▶ _What you should do_
Restate the full set of records exactly, without adding or dropping a word.

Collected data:
★ ★ ★ ★ ★ ★ ★

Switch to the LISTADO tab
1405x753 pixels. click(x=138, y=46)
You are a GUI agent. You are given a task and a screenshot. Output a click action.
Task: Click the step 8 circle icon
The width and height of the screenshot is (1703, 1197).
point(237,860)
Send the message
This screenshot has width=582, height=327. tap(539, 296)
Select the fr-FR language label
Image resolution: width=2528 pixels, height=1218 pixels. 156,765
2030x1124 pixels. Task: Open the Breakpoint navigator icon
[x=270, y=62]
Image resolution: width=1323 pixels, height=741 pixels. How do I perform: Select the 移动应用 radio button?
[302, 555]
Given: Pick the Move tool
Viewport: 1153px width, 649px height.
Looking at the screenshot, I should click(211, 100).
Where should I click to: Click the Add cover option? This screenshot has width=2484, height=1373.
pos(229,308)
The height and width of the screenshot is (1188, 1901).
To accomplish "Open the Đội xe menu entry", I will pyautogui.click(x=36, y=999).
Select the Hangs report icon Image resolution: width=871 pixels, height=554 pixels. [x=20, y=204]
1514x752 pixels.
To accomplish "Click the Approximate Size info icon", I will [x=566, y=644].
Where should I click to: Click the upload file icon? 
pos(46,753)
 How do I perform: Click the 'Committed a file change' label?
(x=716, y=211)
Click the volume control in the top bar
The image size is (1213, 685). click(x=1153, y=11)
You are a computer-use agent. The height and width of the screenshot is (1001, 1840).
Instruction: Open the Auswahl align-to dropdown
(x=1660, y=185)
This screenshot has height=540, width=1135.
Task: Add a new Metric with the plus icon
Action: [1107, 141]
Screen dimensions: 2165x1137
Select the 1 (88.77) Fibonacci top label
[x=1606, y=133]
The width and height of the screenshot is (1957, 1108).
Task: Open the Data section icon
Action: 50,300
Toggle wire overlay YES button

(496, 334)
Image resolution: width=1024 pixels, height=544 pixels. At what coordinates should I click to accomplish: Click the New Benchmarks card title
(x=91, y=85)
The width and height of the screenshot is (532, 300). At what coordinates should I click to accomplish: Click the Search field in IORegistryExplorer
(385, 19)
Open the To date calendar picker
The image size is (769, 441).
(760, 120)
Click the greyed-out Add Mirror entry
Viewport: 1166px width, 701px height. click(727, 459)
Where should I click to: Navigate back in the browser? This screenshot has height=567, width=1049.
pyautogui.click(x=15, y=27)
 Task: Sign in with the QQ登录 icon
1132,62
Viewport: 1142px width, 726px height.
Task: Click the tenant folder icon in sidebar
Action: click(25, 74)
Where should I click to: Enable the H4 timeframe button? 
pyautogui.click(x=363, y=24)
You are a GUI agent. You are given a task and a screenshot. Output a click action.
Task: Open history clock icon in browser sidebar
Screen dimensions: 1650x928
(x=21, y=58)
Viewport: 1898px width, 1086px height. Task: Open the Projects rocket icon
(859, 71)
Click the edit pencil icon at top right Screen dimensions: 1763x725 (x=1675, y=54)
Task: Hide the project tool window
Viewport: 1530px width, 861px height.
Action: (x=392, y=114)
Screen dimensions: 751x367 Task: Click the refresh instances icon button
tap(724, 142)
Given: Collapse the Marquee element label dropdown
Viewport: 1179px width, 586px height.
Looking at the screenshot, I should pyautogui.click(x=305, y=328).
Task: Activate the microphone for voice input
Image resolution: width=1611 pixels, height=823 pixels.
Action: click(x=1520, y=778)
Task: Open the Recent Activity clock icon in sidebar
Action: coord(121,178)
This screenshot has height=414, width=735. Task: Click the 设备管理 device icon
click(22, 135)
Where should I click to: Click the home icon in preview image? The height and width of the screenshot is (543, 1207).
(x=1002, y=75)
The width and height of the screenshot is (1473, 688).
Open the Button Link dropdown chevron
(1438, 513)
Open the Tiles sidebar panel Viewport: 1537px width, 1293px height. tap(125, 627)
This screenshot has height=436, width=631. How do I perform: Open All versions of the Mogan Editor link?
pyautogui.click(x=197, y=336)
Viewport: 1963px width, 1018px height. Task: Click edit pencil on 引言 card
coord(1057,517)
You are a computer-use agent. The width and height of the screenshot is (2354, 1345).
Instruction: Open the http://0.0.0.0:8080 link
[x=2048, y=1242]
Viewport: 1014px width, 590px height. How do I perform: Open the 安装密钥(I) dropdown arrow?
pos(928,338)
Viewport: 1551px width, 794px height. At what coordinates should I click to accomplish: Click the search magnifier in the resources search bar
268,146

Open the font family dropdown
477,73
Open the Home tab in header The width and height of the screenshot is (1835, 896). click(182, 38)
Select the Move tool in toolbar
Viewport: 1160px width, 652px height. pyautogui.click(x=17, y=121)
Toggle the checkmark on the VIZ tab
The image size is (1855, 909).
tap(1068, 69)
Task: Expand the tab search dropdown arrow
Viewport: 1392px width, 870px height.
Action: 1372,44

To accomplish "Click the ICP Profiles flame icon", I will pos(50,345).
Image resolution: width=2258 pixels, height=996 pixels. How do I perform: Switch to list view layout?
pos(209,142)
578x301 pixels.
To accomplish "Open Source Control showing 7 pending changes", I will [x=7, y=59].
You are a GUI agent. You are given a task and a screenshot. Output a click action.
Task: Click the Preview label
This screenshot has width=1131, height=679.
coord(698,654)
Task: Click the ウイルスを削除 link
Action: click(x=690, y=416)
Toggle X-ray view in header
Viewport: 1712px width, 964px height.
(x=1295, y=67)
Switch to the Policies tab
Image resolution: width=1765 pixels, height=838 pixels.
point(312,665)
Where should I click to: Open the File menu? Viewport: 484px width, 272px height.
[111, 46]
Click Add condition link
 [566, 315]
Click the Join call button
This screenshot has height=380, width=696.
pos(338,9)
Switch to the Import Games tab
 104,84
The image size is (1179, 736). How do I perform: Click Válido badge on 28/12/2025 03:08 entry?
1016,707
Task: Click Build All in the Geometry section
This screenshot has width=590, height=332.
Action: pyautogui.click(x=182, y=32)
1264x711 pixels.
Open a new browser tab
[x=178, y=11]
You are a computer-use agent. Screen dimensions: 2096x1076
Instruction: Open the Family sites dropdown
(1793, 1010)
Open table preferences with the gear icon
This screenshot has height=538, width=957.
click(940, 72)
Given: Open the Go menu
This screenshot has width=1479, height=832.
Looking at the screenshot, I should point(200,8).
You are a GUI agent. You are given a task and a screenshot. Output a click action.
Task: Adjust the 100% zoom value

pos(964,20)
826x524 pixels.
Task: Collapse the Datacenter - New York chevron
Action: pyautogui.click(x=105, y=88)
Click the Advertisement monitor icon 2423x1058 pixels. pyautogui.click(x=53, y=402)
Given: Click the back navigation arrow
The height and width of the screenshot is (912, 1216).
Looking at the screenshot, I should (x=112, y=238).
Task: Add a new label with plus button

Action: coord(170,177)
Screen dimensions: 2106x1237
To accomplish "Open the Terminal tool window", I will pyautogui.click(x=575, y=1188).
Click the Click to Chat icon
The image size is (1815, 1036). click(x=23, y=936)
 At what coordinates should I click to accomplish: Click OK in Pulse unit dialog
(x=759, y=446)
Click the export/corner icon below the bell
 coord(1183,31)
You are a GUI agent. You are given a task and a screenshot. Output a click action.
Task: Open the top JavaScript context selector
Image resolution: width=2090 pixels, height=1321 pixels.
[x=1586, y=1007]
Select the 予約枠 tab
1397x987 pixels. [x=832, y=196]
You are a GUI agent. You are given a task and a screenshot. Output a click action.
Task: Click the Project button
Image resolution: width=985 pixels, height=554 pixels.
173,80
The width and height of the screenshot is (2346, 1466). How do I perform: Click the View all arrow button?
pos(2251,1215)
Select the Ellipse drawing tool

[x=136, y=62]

★ ★ ★ ★ ★ ★ ★

▶ _Response area_
Switch to the LISTADO tab
1405x753 pixels. click(x=138, y=46)
You are a GUI agent. You are given a task and a screenshot. Output a click action.
Task: Click the step 8 circle icon
The width and height of the screenshot is (1703, 1197).
point(237,860)
Send the message
This screenshot has width=582, height=327. tap(539, 296)
Select the fr-FR language label
Image resolution: width=2528 pixels, height=1218 pixels. 156,765
2030x1124 pixels. Task: Open the Breakpoint navigator icon
[x=270, y=62]
Image resolution: width=1323 pixels, height=741 pixels. How do I perform: Select the 移动应用 radio button?
[302, 555]
Given: Pick the Move tool
Viewport: 1153px width, 649px height.
Looking at the screenshot, I should click(211, 100).
Where should I click to: Click the Add cover option? This screenshot has width=2484, height=1373.
pos(229,308)
The height and width of the screenshot is (1188, 1901).
To accomplish "Open the Đội xe menu entry", I will pyautogui.click(x=36, y=999).
Select the Hangs report icon Image resolution: width=871 pixels, height=554 pixels. [x=20, y=204]
1514x752 pixels.
To accomplish "Click the Approximate Size info icon", I will [x=566, y=644].
Where should I click to: Click the upload file icon? 
pos(46,753)
 How do I perform: Click the 'Committed a file change' label?
(x=716, y=211)
Click the volume control in the top bar
The image size is (1213, 685). click(x=1153, y=11)
You are a computer-use agent. The height and width of the screenshot is (1001, 1840).
Instruction: Open the Auswahl align-to dropdown
(x=1660, y=185)
This screenshot has height=540, width=1135.
Task: Add a new Metric with the plus icon
Action: [1107, 141]
Screen dimensions: 2165x1137
Select the 1 (88.77) Fibonacci top label
[x=1606, y=133]
The width and height of the screenshot is (1957, 1108).
Task: Open the Data section icon
Action: 50,300
Toggle wire overlay YES button

(496, 334)
Image resolution: width=1024 pixels, height=544 pixels. At what coordinates should I click to accomplish: Click the New Benchmarks card title
(x=91, y=85)
The width and height of the screenshot is (532, 300). At what coordinates should I click to accomplish: Click the Search field in IORegistryExplorer
(385, 19)
Open the To date calendar picker
The image size is (769, 441).
(760, 120)
Click the greyed-out Add Mirror entry
Viewport: 1166px width, 701px height. click(727, 459)
Where should I click to: Navigate back in the browser? This screenshot has height=567, width=1049.
pyautogui.click(x=15, y=27)
 Task: Sign in with the QQ登录 icon
1132,62
Viewport: 1142px width, 726px height.
Task: Click the tenant folder icon in sidebar
Action: click(25, 74)
Where should I click to: Enable the H4 timeframe button? 
pyautogui.click(x=363, y=24)
You are a GUI agent. You are given a task and a screenshot. Output a click action.
Task: Open history clock icon in browser sidebar
Screen dimensions: 1650x928
(x=21, y=58)
Viewport: 1898px width, 1086px height. Task: Open the Projects rocket icon
(859, 71)
Click the edit pencil icon at top right Screen dimensions: 1763x725 (x=1675, y=54)
Task: Hide the project tool window
Viewport: 1530px width, 861px height.
Action: (x=392, y=114)
Screen dimensions: 751x367 Task: Click the refresh instances icon button
tap(724, 142)
Given: Collapse the Marquee element label dropdown
Viewport: 1179px width, 586px height.
Looking at the screenshot, I should pyautogui.click(x=305, y=328).
Task: Activate the microphone for voice input
Image resolution: width=1611 pixels, height=823 pixels.
Action: click(x=1520, y=778)
Task: Open the Recent Activity clock icon in sidebar
Action: coord(121,178)
This screenshot has height=414, width=735. Task: Click the 设备管理 device icon
click(22, 135)
Where should I click to: Click the home icon in preview image? The height and width of the screenshot is (543, 1207).
(x=1002, y=75)
The width and height of the screenshot is (1473, 688).
Open the Button Link dropdown chevron
(1438, 513)
Open the Tiles sidebar panel Viewport: 1537px width, 1293px height. tap(125, 627)
This screenshot has height=436, width=631. How do I perform: Open All versions of the Mogan Editor link?
pyautogui.click(x=197, y=336)
Viewport: 1963px width, 1018px height. Task: Click edit pencil on 引言 card
coord(1057,517)
You are a computer-use agent. The width and height of the screenshot is (2354, 1345).
Instruction: Open the http://0.0.0.0:8080 link
[x=2048, y=1242]
Viewport: 1014px width, 590px height. How do I perform: Open the 安装密钥(I) dropdown arrow?
pos(928,338)
Viewport: 1551px width, 794px height. At what coordinates should I click to accomplish: Click the search magnifier in the resources search bar
268,146

Open the font family dropdown
477,73
Open the Home tab in header The width and height of the screenshot is (1835, 896). click(182, 38)
Select the Move tool in toolbar
Viewport: 1160px width, 652px height. pyautogui.click(x=17, y=121)
Toggle the checkmark on the VIZ tab
The image size is (1855, 909).
tap(1068, 69)
Task: Expand the tab search dropdown arrow
Viewport: 1392px width, 870px height.
Action: 1372,44

To accomplish "Click the ICP Profiles flame icon", I will pos(50,345).
Image resolution: width=2258 pixels, height=996 pixels. How do I perform: Switch to list view layout?
pos(209,142)
578x301 pixels.
To accomplish "Open Source Control showing 7 pending changes", I will [x=7, y=59].
You are a GUI agent. You are given a task and a screenshot. Output a click action.
Task: Click the Preview label
This screenshot has width=1131, height=679.
coord(698,654)
Task: Click the ウイルスを削除 link
Action: click(x=690, y=416)
Toggle X-ray view in header
Viewport: 1712px width, 964px height.
(x=1295, y=67)
Switch to the Policies tab
Image resolution: width=1765 pixels, height=838 pixels.
point(312,665)
Where should I click to: Open the File menu? Viewport: 484px width, 272px height.
[111, 46]
Click Add condition link
 [566, 315]
Click the Join call button
This screenshot has height=380, width=696.
pos(338,9)
Switch to the Import Games tab
 104,84
The image size is (1179, 736). How do I perform: Click Válido badge on 28/12/2025 03:08 entry?
1016,707
Task: Click Build All in the Geometry section
This screenshot has width=590, height=332.
Action: pyautogui.click(x=182, y=32)
1264x711 pixels.
Open a new browser tab
[x=178, y=11]
You are a computer-use agent. Screen dimensions: 2096x1076
Instruction: Open the Family sites dropdown
(1793, 1010)
Open table preferences with the gear icon
This screenshot has height=538, width=957.
click(940, 72)
Given: Open the Go menu
This screenshot has width=1479, height=832.
Looking at the screenshot, I should point(200,8).
You are a GUI agent. You are given a task and a screenshot. Output a click action.
Task: Adjust the 100% zoom value

pos(964,20)
826x524 pixels.
Task: Collapse the Datacenter - New York chevron
Action: pyautogui.click(x=105, y=88)
Click the Advertisement monitor icon 2423x1058 pixels. pyautogui.click(x=53, y=402)
Given: Click the back navigation arrow
The height and width of the screenshot is (912, 1216).
Looking at the screenshot, I should (x=112, y=238).
Task: Add a new label with plus button

Action: coord(170,177)
Screen dimensions: 2106x1237
To accomplish "Open the Terminal tool window", I will pyautogui.click(x=575, y=1188).
Click the Click to Chat icon
The image size is (1815, 1036). click(x=23, y=936)
 At what coordinates should I click to accomplish: Click OK in Pulse unit dialog
(x=759, y=446)
Click the export/corner icon below the bell
 coord(1183,31)
You are a GUI agent. You are given a task and a screenshot. Output a click action.
Task: Open the top JavaScript context selector
Image resolution: width=2090 pixels, height=1321 pixels.
[x=1586, y=1007]
Select the 予約枠 tab
1397x987 pixels. [x=832, y=196]
You are a GUI agent. You are given a task and a screenshot. Output a click action.
Task: Click the Project button
Image resolution: width=985 pixels, height=554 pixels.
173,80
The width and height of the screenshot is (2346, 1466). How do I perform: Click the View all arrow button?
pos(2251,1215)
Select the Ellipse drawing tool

[x=136, y=62]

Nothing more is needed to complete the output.